Inspiration
Honestly, our inspiration came straight from the hackathon's For Humanity theme. We were struck by the statistic that nearly half the world's languages could vanish this century. We imagined a linguist, deep in a remote area with just a laptop, and thought: what if we could give them a powerful AI partner that works completely offline? That's how EchoScribe was born, from the idea of using this incredible open source tech to give ancient, spoken traditions a new, written future.
What it does
EchoScribe is basically a 'linguist-in-a-box' that runs on your laptop. You speak a sentence, and the app springs to life. First, it uses the Whisper model to instantly transcribe your words. Then, it hands that text to a powerful local language model, Llama 3, which acts like a creative analyst. It provides a smart, hypothetical breakdown of the grammar, helping to piece together the language's rules. The best part? It's all 100% offline and private.
How we built it
We built this thing piece by piece, like putting together a puzzle. We started with Python and got Ollama running to serve the Llama 3 model locally. Then, we built two tiny test scripts: one to prove we could talk to the AI, and another to prove we could record and transcribe audio. Once those two 'proofs' worked, we stitched them together into a single backend. From there, we used CustomTkinter to build a simple, clean interface. The final magic trick was connecting the UI to the backend with threading so it wouldn't freeze, and then using PyInstaller to wrap it all up into a single .exe file.
Challenges we ran into
Oh, the challenges were real. For a while, it felt like we were debugging the entire internet. We battled everything from PowerShell security policies that wouldn't let us activate our environment, to the ollama command just vanishing from the system PATH. We discovered our audio script was failing silently because of a bizarre sample rate mismatch with the microphone. And just when we thought we were done, our final .exe file crashed because a progress bar library (used by Whisper) had no console to write to! Every step of the way, we hit a new, unexpected wall, and had to systematically break the problem down to get past it.

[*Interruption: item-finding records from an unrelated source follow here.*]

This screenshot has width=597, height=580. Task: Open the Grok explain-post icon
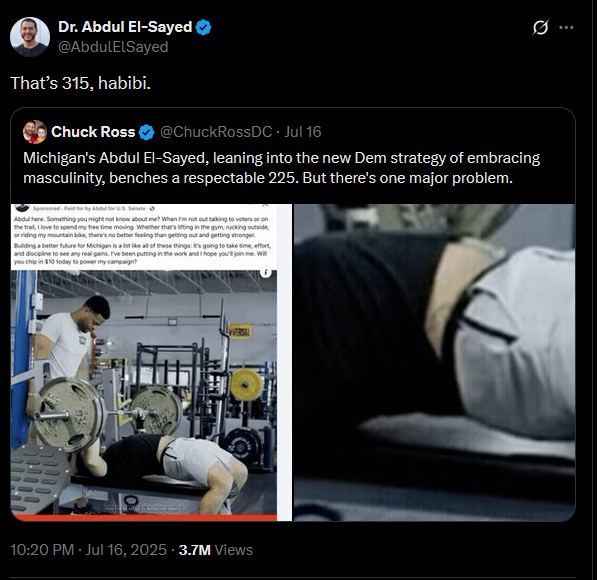[x=540, y=27]
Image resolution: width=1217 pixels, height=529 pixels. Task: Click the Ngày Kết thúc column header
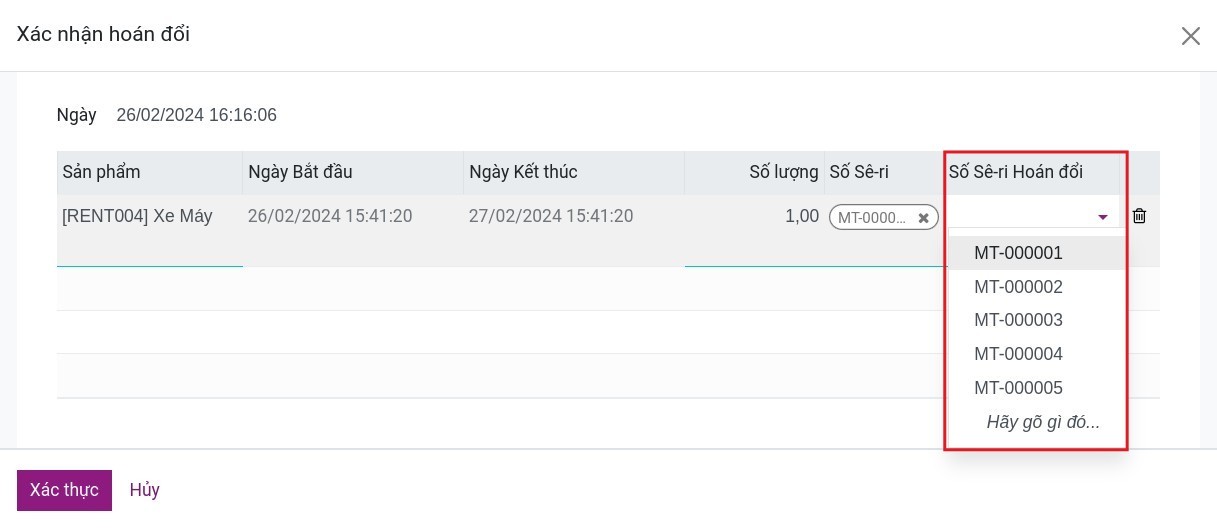point(523,172)
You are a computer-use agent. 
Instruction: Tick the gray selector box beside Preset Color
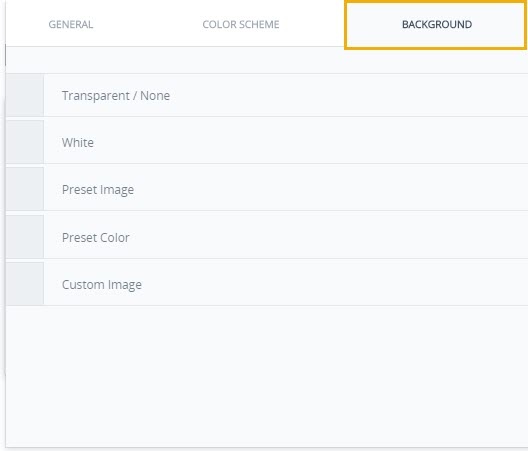coord(25,236)
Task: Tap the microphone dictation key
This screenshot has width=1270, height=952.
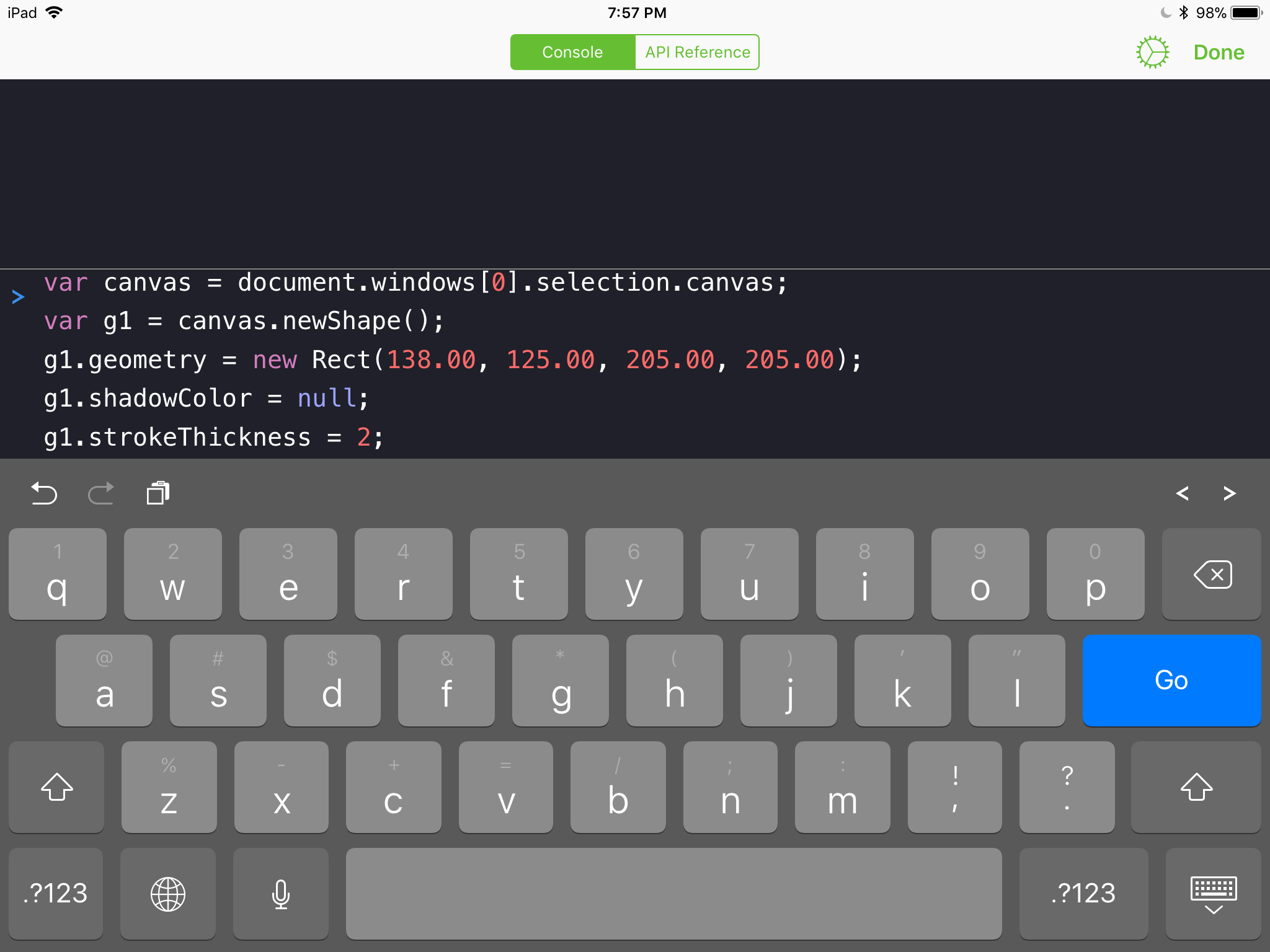Action: click(x=281, y=893)
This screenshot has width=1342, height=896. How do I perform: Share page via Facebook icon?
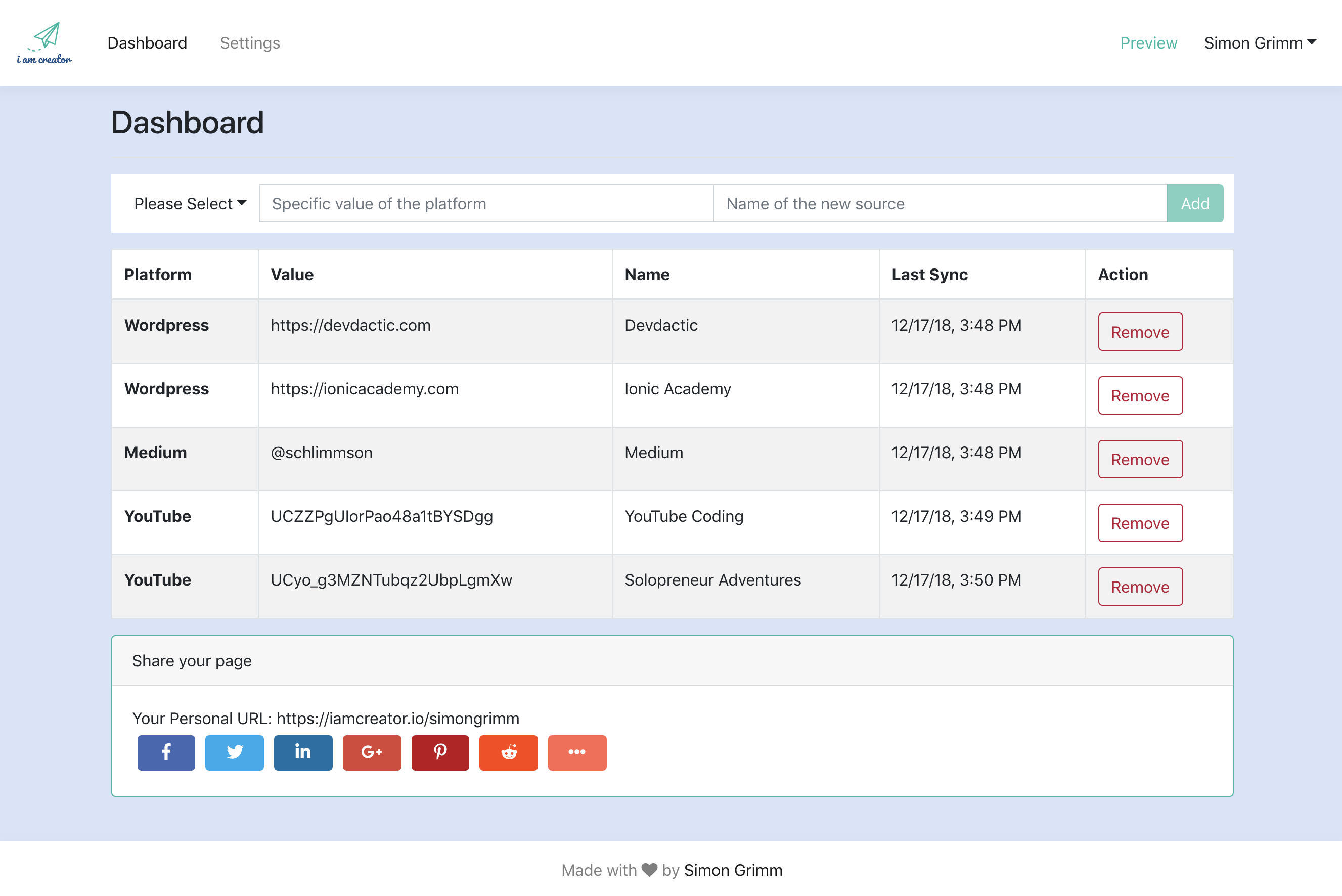tap(166, 752)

Accomplishments that we're proud of
Honestly, we're just incredibly proud that it works. We went from a simple idea to a fully functional, standalone desktop AI app that runs completely offline. Integrating two complex local models (Whisper and Llama 3) into a GUI that anyone can use feels like a huge win. More than the code, we're proud that we built something with a real, human centric purpose.
What we learned
This project was a crash course in what it really takes to build local AI. We learned that your development environment is everything, and that debugging is 90% of the work. We learned that hardware can be finicky in ways you don't expect, and that packaging a Python app is its own special kind of puzzle. But our biggest takeaway is just how accessible and powerful these open source models are. You don't need a massive cloud server to build something meaningful; you can do it right on your own machine.

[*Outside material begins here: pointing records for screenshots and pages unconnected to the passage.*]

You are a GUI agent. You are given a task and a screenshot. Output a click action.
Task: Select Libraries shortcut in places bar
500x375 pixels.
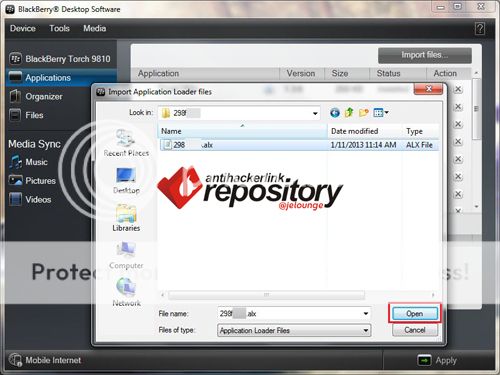[126, 218]
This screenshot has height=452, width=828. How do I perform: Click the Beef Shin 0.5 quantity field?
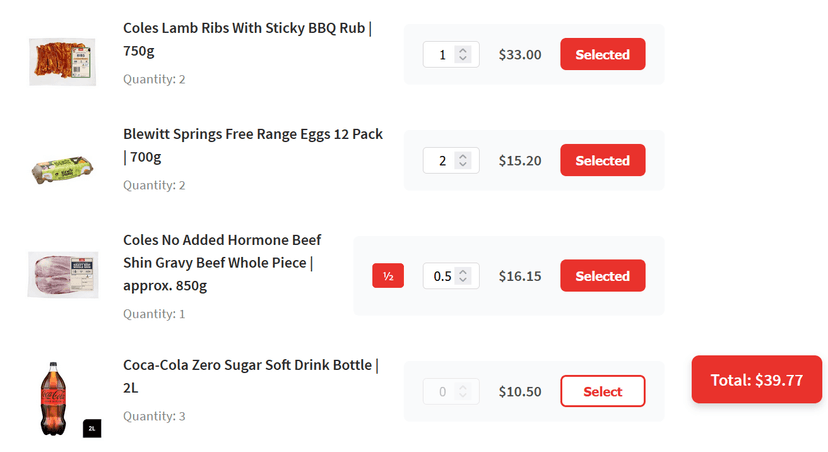[440, 276]
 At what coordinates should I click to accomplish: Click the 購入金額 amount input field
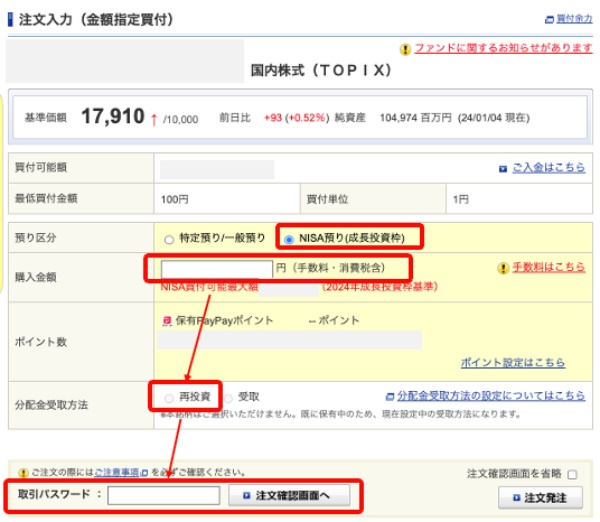[217, 268]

What's next for EchoScribe
This is just the beginning for EchoScribe. We envision it growing into a full fledged linguistic toolkit. Imagine a feature that saves your work to a local database, building a searchable corpus of the language over time. Or an interactive tool to help you design an alphabet. We'd love to add a feature to generate bilingual flashcards and stories to help teach the language to kids. The ultimate goal is to enable fine tuning a model on the new language itself, turning EchoScribe into a true expert and guardian of that culture.